From the line holding "Where should I click to: Click" through the line holding "Task: Click the Echoes knob" below, write out every line exactly; include both of those lines and drop the pictures.

>>>>

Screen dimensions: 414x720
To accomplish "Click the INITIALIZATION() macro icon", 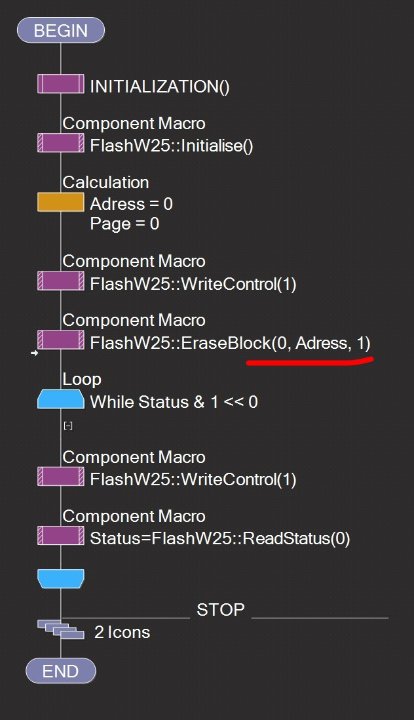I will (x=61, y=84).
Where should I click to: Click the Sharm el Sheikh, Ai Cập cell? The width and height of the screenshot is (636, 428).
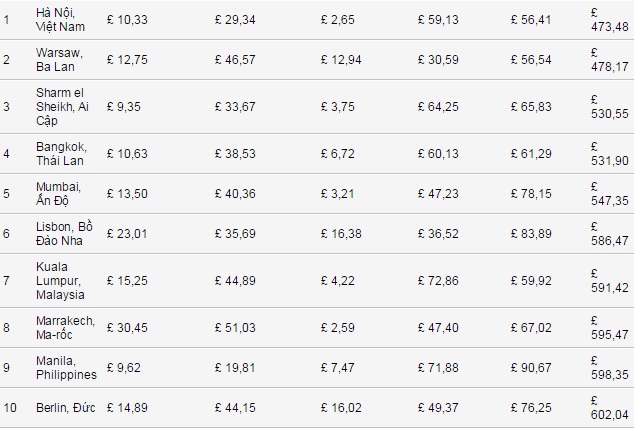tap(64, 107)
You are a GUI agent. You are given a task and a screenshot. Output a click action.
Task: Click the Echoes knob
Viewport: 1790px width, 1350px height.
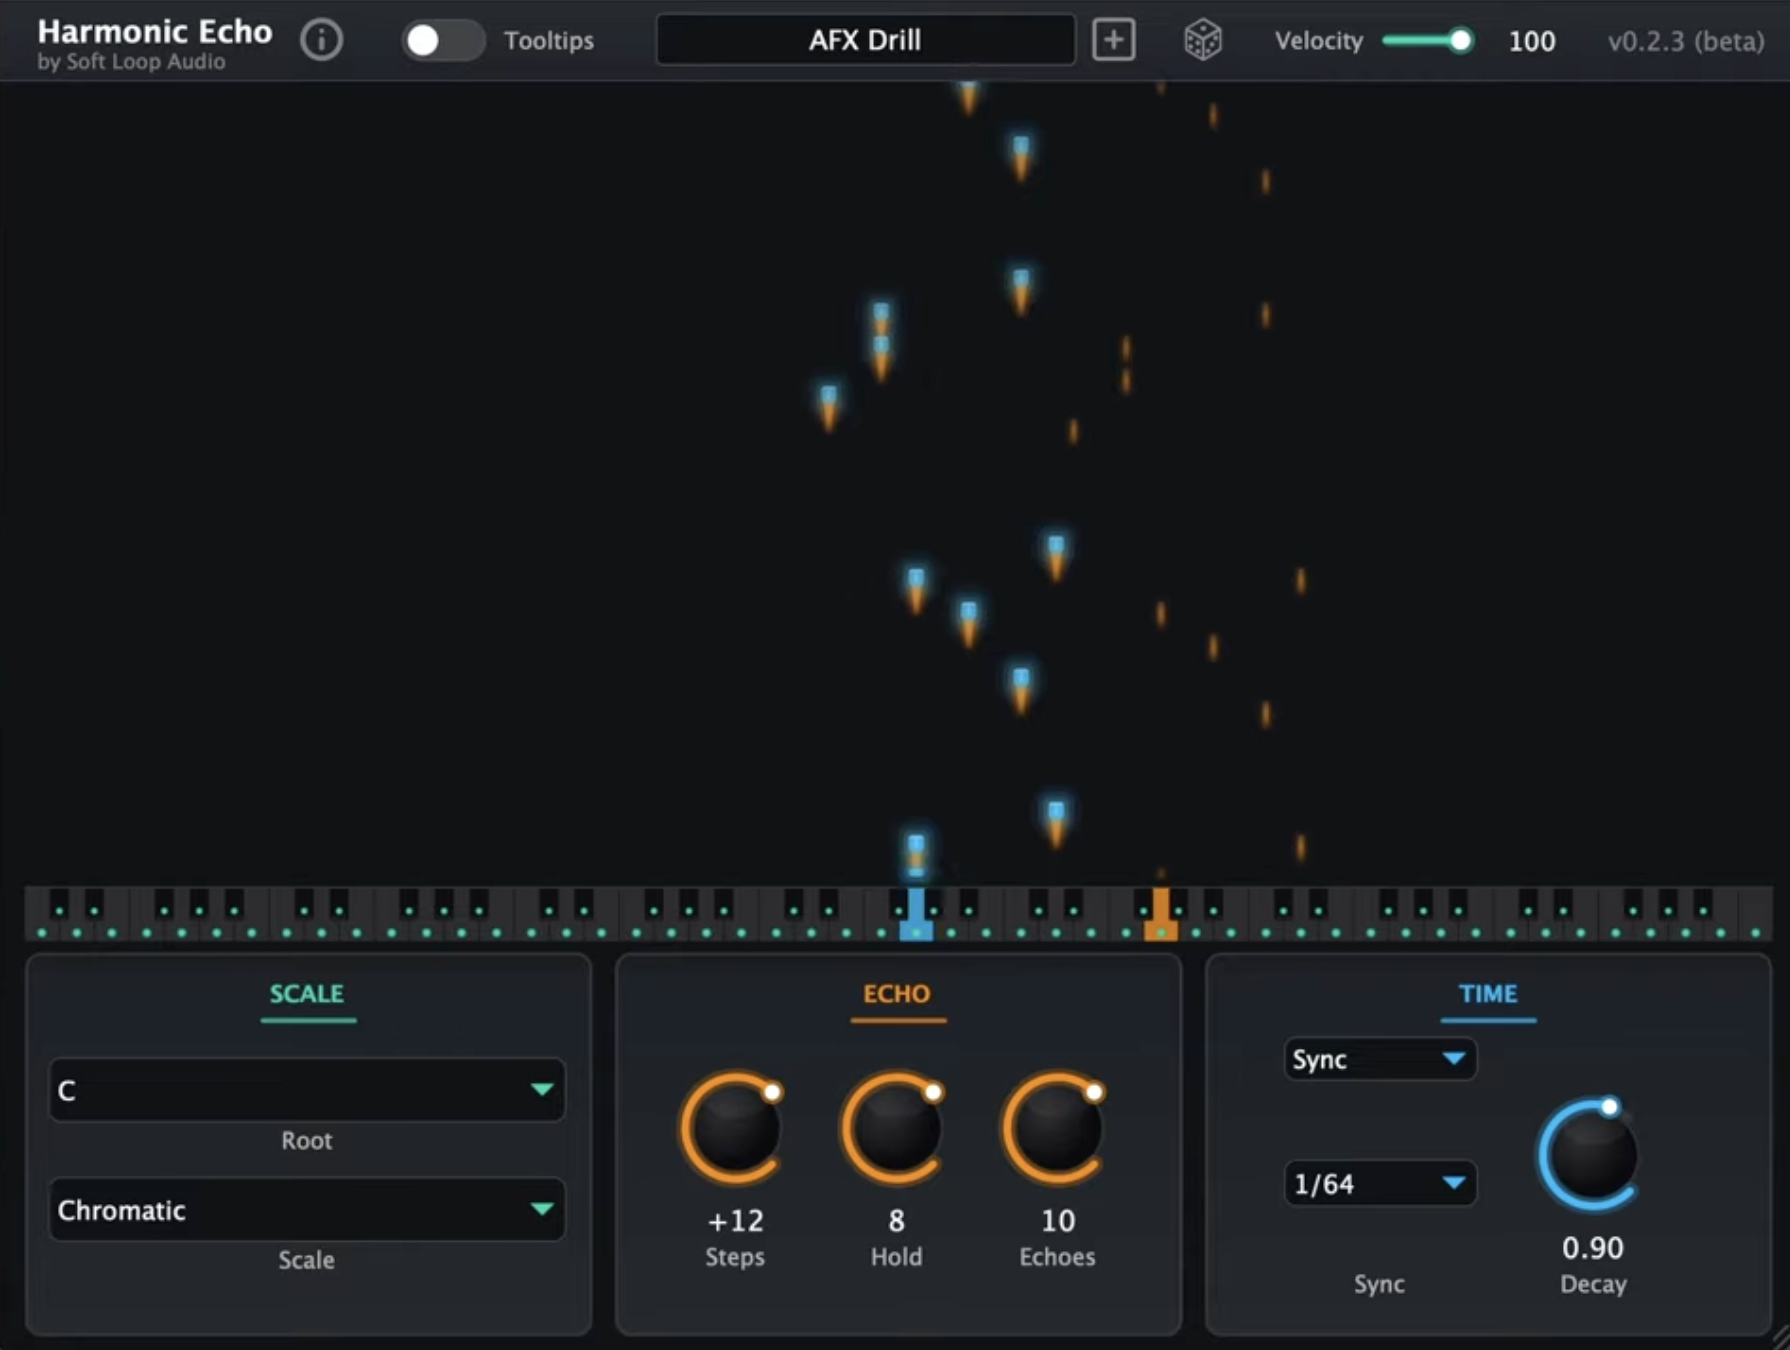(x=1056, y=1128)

<<<<
>>>>

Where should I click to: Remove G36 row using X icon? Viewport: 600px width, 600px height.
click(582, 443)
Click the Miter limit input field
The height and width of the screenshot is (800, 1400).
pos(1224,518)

<<<<

■ **Result for this task**:
Where should I click to: Click the Sharm el Sheikh, Ai Cập cell? The width and height of the screenshot is (636, 428).
tap(64, 107)
You are a GUI agent. You are given a task and a screenshot. Output a click action.
Task: Click the Echoes knob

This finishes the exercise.